Previously we have linked to stories of immigrant families being split up by U.S. Immigrations and Custom Enforcement. Last week, Brazilian Voice reported on the Quiej family, Guatemalans who face deportation. The family has lived in the United States since 1993, having fled Guatemala during the final years of the Guatemalan Civil War. They are scheduled to meet with ICE agents next week. Below is a translation of the article from Portuguese.

President Barack Obama’s pronouncement at the beginning of the summer that children brought illegally to the United States could… work legally [under temporary permits] gave hope to thousands of families, especially the Quiej family, residents of Princeton Township, N.J.

The family, which has lived illegally in the United States since 1993, has lived in Princeton for four years and has five children, two born in the United States.
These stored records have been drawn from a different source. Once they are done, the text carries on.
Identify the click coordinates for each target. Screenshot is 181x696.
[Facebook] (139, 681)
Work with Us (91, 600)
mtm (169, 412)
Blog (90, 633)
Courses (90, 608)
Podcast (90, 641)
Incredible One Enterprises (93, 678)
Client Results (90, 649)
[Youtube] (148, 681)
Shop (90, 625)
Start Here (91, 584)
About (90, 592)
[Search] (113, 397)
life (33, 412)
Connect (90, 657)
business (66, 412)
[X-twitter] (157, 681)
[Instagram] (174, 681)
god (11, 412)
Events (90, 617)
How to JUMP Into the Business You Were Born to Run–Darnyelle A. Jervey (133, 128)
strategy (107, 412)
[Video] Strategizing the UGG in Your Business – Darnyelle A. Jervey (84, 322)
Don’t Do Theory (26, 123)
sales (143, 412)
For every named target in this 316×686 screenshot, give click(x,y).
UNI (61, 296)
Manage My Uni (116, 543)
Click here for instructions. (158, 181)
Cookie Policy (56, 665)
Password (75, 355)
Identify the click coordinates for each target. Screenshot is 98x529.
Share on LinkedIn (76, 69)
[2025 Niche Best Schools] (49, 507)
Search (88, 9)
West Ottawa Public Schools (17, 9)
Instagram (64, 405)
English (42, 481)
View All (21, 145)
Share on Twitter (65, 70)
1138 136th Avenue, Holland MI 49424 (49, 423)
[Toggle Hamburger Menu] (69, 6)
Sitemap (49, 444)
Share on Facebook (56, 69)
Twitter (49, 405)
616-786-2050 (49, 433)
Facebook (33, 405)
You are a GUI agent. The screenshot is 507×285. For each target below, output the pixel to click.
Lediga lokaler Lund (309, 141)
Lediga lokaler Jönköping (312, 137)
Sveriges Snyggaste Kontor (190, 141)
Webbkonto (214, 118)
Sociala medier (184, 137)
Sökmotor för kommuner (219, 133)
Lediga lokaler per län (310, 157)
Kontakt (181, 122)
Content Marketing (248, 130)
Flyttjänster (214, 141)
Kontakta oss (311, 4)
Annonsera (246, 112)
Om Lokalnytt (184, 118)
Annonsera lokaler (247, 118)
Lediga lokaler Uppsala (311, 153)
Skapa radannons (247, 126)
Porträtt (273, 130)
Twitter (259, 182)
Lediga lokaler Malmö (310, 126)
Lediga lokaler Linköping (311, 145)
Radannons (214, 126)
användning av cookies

Last year, the government gave them one year to stay in the country, after Ebelyn, a 20-year-old who suffered from cerebral palsy, developed epilepsy.

Despite her positive reaction to physical therapy, Ebelyn’s convulsions got worse, said her mother, Graciela Quiej.

Last year, U.S. Immigration and Customs Enforcement informed the Quiej family that they would have one year to leave the country. (Photo via Brazilian Voice)

Ebelyn’s father, Javier Quiej, fled war-torn Guatemala in 1991, followed by his wife and three children in 1993. After refusing voluntary deportation at the end of the 1990s, the Quiej family was lucky enough to “keep under the radar” until U.S. Immigration and Customs Enforcement agents knocked on their door at 6 a.m. one morning in 2008.

Javier and his son, Javier Jr., were taken by agents.

“They spent approximately two weeks detained in separate penitentiaries,” said Maria Juega, an activist for the Latin American Legal Defense and Education Fund. “They were freed under supervision and as a direct result of public pressure.”

After the incident, Javier had to report to ICE headquarters in Marlton, N.J. every month, added Juega. Last year, ICE informed the Quiej family that they should leave the country, however, Stephen Traylor, a lawyer with offices in Princeton, was able to extend the looming deadline. This year he will try again, so that the family can stay another year.

“Now, the laboratory is offering free medicine to Ebelyn,” said Traylor. “That could end if they return to Guatemala, where getting medicine would be difficult and very expensive.” At the same time, he knows that there is no way to know for sure how long ICE will let them stay in the country.

“In the past, they gave consideration [to special cases], but there are no guarantees,” said Traylor. “I’ve seen some agents be supportive, others not so much.”

With the one-year deadline approaching, the Quiej family will have to do an interview on July 18.

“It’s scary,” said Javier Jr. “You never know what can happen.”

After ICE agents conduct the interview, the Quiej family will have to wait six weeks or more for a final decision as to whether or not they can stay in the country.

“There are strong, human considerations to be made here,” concluded Juega. “It will be a very controversial decision if they resolve to separate the family.”